There is no medical or forensic evidence for murder either.

This continues to come down to that all the people who agree with the verdict don't understand reasonable doubt.

You are entitled to your opinion but I disagree with it, vehemently, and furthermore, I am even grossly offended by it.
 
respectfully disagree with most of your post. I really imo don't agree that it was some big conspiracy with this jury that led to a Not Guilty Verdict. The SA just did not prove the case. As to the affair, IMO it was important to get the affair in to show that GA was intimate enough with KH to have told/confessed to her "It was an accident that snowballed out of control". Which, went to DT theory of an accidental drowning.

That "snowballed" quote was uselessw since KH couldn't say whether he meant he believed or wanted to believe it or that he knew it for a fact.

We also know from her police interview she said George also said he once thew Casey against the wall and demanded to know what happened, which would contradict the latter interpretation. (This quote was not allowed in court for no good reason that I can see, since the other quote was allowed in. )
 
There is no medical or forensic evidence for murder either.

Yes, there was. The duct tape and the body dump in the woods indicate murder and contra-indicate accidental death.

Regardless, you agree that there was no such evidence for an accident.

There was also other confirming evidence for murder or manslaughter, such as no 911 call and the concealment of the fact of the dead child and lies about her being missing and no admission to any other scenario, and no visible evidence of remorse or grief, until the trial started (then the waterworks finally begin).


You are entitled to your opinion but I disagree with it, vehemently, and furthermore, I am even grossly offended by it.
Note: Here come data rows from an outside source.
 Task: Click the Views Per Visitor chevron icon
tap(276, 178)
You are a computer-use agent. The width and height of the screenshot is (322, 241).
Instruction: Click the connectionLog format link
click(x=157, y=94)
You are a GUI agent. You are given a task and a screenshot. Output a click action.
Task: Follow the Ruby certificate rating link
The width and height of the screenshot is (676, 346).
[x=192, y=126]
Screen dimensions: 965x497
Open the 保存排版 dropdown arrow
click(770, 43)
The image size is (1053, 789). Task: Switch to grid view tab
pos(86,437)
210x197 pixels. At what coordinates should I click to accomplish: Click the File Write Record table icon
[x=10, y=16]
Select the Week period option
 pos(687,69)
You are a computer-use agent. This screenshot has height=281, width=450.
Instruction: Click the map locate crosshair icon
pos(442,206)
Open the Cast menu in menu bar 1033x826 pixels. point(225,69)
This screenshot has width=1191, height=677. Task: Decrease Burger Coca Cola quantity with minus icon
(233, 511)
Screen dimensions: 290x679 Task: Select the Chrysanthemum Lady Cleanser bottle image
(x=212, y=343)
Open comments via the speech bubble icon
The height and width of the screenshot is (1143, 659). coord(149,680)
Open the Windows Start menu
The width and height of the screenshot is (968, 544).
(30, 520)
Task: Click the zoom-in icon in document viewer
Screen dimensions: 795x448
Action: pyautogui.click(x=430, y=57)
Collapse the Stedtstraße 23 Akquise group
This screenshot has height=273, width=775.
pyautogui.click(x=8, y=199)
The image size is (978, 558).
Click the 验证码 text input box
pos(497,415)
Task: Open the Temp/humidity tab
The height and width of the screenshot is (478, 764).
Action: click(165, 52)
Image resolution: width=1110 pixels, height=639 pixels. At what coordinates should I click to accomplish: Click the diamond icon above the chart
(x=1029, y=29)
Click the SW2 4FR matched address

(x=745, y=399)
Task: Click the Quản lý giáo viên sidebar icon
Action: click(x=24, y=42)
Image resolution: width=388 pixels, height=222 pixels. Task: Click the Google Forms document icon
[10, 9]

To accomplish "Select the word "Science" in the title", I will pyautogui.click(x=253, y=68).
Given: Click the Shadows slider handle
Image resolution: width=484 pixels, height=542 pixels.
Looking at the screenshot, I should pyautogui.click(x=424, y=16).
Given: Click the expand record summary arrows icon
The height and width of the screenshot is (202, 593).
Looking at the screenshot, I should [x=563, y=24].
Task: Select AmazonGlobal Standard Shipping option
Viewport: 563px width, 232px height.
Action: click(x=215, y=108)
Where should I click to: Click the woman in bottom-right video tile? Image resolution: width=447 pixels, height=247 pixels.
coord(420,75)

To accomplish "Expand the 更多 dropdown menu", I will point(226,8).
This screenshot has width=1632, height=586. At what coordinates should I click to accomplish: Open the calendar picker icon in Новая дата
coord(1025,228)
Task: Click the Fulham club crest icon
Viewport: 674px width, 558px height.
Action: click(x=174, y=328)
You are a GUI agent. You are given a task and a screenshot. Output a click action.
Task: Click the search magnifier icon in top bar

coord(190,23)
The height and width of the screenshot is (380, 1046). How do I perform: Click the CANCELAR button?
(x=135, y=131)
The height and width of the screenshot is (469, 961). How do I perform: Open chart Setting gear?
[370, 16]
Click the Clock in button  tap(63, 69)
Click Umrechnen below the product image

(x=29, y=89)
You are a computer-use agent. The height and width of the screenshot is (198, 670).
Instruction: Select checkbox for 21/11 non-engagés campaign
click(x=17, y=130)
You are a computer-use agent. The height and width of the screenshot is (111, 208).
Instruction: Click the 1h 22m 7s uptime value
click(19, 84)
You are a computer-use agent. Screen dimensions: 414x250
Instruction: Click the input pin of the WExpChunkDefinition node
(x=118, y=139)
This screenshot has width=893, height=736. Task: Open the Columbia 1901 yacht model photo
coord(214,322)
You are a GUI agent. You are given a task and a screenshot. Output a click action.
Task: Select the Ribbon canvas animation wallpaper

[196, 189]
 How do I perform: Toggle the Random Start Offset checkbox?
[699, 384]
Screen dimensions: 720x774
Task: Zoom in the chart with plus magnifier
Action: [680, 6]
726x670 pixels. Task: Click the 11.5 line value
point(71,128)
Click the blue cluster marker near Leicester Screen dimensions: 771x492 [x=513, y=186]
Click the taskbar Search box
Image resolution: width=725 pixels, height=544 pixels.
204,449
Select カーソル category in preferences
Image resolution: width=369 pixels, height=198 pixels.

I feel I supported it well enough with reason.
 
Ok, it was child abuse though wasn't it? I'm pretty sure it was something to that effect she was charged with.

It was tied in with the second charge I believe. can anyone point me to a link of the indictment? TIA
 
Another thing about KH's "snowballed" answer. The judge ruled that the jury couldn't use it as evidence for the fact of the hearsay quote (that there was such an accident), but only to impeach George.
 
I'm not following... so him maybe lying about an affair and maybe saying it was an "accident that snowballed out of control" proves he was in on it? I don't see it that way. It was a he said/she said thing with him and RC, and she was already a liar about having cancer.

IF you believe George.
 
I don't think she was even charged with child neglect. Anyone have a link to the indictment?

Here's the jury instruction:

AGGRAVATED CHILD ABUSE

§ 827.03(2), Fla. Stat.

To prove the crime of Aggravated Child Abuse, the State must prove the following two elements beyond a reasonable doubt:

1. Casey Marie Anthony knowingly or willfully committed child abuse upon Caylee

Marie Anthony and in so doing caused great bodily harm, permanent disability, or permanent disfigurement.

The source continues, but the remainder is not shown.